Hinweise: Bislang wurde die Abfindung für einen Verzicht auf den Pflichtteilsanspruch vor dem Tod des künftigen Erblassers wie eine Schenkung des künftigen Erblassers behandelt. Hieran hält der BFH nun nicht mehr fest.
Künftig kommt es darauf an, ob der Verzicht gegen Abfindung vor dem Tod des künftigen Erblassers erklärt wird oder danach. Bei einem Verzicht vor dem Tod des künftigen Erblassers richtet sich die Besteuerung der Abfindung nach dem Verhältnis zu demjenigen, der die Abfindung zahlt; dies führt in der Regel zu einer ungünstigeren Steuerklasse und damit zu einem niedrigeren Freibetrag und höheren Steuersatz, weil der Verzicht häufig gegenüber Geschwistern erklärt wird.

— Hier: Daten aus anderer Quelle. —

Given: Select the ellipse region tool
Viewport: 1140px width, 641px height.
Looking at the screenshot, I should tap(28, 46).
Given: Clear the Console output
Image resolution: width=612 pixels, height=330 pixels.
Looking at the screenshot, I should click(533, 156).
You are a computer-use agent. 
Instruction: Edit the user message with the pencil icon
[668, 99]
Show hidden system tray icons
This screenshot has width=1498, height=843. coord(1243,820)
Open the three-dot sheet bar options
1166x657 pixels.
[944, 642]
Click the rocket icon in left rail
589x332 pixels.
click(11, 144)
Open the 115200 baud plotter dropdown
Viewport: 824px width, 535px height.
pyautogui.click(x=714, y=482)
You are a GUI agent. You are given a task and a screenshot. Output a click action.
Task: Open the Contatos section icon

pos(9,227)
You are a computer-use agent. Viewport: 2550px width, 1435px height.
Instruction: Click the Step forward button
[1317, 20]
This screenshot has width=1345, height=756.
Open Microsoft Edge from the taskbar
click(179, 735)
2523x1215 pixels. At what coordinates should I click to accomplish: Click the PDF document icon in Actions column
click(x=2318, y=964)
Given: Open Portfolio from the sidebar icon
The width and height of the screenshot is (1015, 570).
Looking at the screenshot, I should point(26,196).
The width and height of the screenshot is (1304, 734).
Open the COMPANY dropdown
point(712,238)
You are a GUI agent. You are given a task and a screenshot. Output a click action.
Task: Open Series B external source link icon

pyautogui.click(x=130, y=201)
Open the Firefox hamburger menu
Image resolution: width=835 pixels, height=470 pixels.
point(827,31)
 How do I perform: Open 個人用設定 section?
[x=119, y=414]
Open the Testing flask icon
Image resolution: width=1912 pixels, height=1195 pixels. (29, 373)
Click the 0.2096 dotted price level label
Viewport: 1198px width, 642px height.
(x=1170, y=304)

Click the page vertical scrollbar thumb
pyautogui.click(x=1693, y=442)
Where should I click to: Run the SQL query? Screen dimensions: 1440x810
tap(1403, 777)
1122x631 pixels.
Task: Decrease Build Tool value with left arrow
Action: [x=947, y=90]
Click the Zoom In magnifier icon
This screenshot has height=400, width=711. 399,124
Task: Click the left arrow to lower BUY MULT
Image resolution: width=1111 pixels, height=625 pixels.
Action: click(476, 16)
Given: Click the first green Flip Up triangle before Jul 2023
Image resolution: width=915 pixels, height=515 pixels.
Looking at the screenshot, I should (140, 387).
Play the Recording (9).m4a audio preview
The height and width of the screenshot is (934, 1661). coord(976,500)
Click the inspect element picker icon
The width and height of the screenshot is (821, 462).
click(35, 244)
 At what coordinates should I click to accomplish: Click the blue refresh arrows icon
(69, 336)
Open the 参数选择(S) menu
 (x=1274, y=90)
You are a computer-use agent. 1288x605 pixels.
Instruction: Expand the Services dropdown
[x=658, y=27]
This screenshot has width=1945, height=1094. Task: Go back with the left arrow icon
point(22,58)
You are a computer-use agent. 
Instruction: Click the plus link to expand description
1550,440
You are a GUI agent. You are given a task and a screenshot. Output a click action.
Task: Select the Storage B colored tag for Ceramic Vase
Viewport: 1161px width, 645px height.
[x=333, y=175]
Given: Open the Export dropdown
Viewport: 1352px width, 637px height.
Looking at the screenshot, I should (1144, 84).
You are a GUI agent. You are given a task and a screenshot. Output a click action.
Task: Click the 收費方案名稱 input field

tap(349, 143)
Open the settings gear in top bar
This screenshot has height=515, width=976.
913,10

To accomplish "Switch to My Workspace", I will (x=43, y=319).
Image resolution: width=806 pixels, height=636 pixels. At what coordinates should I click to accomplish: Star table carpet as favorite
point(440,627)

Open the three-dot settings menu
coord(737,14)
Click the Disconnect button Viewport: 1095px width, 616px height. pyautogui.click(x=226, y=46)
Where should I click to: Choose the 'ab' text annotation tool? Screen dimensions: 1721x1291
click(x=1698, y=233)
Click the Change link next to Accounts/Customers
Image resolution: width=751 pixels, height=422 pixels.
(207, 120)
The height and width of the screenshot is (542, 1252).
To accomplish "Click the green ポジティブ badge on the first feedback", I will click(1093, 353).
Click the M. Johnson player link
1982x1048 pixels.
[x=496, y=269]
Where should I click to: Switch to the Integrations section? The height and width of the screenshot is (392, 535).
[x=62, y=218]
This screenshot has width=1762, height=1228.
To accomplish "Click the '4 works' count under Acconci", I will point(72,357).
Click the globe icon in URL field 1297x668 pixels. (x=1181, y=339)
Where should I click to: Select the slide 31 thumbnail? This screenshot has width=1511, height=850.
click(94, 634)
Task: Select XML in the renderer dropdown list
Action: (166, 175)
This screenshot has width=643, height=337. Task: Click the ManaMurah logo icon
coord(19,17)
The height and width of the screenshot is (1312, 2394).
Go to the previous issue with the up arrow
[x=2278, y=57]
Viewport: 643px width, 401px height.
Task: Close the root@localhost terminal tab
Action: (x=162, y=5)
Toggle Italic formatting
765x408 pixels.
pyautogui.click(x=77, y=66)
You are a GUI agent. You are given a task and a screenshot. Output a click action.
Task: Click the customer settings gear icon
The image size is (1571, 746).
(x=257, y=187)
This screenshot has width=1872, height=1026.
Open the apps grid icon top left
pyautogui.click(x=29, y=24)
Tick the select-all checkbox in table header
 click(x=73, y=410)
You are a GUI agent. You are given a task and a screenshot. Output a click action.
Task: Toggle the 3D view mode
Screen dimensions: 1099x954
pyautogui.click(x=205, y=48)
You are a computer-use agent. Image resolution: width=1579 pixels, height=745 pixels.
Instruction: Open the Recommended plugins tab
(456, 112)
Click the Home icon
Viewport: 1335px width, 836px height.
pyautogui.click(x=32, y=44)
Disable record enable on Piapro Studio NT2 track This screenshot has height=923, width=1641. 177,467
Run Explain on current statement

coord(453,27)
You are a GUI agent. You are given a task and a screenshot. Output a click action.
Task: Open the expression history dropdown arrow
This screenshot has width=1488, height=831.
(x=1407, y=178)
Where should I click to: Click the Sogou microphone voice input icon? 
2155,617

Bei einem Verzicht nach dem Tod wird die Abfindung als Erbschaft, die vom Verstorbenen übergeht, behandelt; die Steuerklasse ist dann die günstige Klasse I, wenn es sich bei dem Verstorbenen um ein Elternteil handelt. Dafür werden aber auch sämtliche Schenkungen, die der Elternteil in den letzten 10 Jahren vor seinem Tod an das Kind erbracht hat, hinzugerechnet.